俺も今は子供だけどもね。とはいえ、大人の対応として遠慮はせねばなるまい。入り口でコソコソさせてもらいますよぉ~?
「えっと、このクラスの筈……あ、いたいた。三条先輩、三条先輩! ちょっとよろしいですか?」
「——ん? 後輩君? どうしたの? 珍しいじゃない」
ご友人と話をしているところ、少しお邪魔させてもらった。てか、やはりデケぇ。周りにいる上級生JK群の中でも断トツのサイズだ。
「あ、もしかしてこの可愛い子がみくの言ってたお気に入りの子?」
「ちょ、ちょっと!? な、何を言っちゃってるのぉ!?」
先程まで話し相手になっていた友人に対し、顔を真っ赤にして叫び声を上げた。しかもいつものお嬢様口調ではなく、JK口調で。おかげで周りの諸先輩方からも注目を集められているのが見てとれる。
どうやら俺はお気に入り認定されているようだ。
だがそう思われても不思議ではない。もはや専属のシェフに近いもんな。俺自身が可愛いかどうかの判断はなんとも言えないが。主観にもよるのでコメントは控えさせていただこう……。

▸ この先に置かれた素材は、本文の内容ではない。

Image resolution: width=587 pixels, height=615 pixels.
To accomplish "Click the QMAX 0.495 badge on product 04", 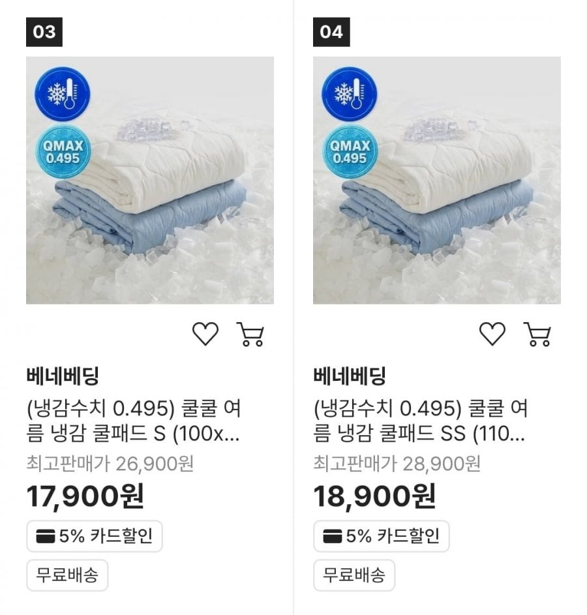I will point(350,152).
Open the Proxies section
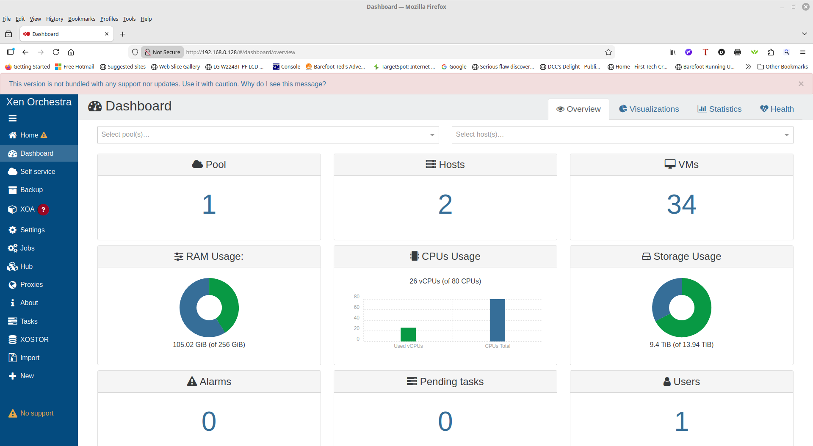The width and height of the screenshot is (813, 446). click(x=31, y=284)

「こ、後輩君!? 違うからね! 今のはこの子が勝手にぃ……くっ! 余計な事を言わないの!」
「ちょ!? 当たってる当たってる! 自慢の胸がこれでもかと当たってるから! ほら、超変形してるじゃん!」
突如繰り広げられたJKの絡みに、思わず前傾姿勢になったのは俺達二人だけではなかった。同じく教室に居る男子の先輩方も同じフォームになっていた。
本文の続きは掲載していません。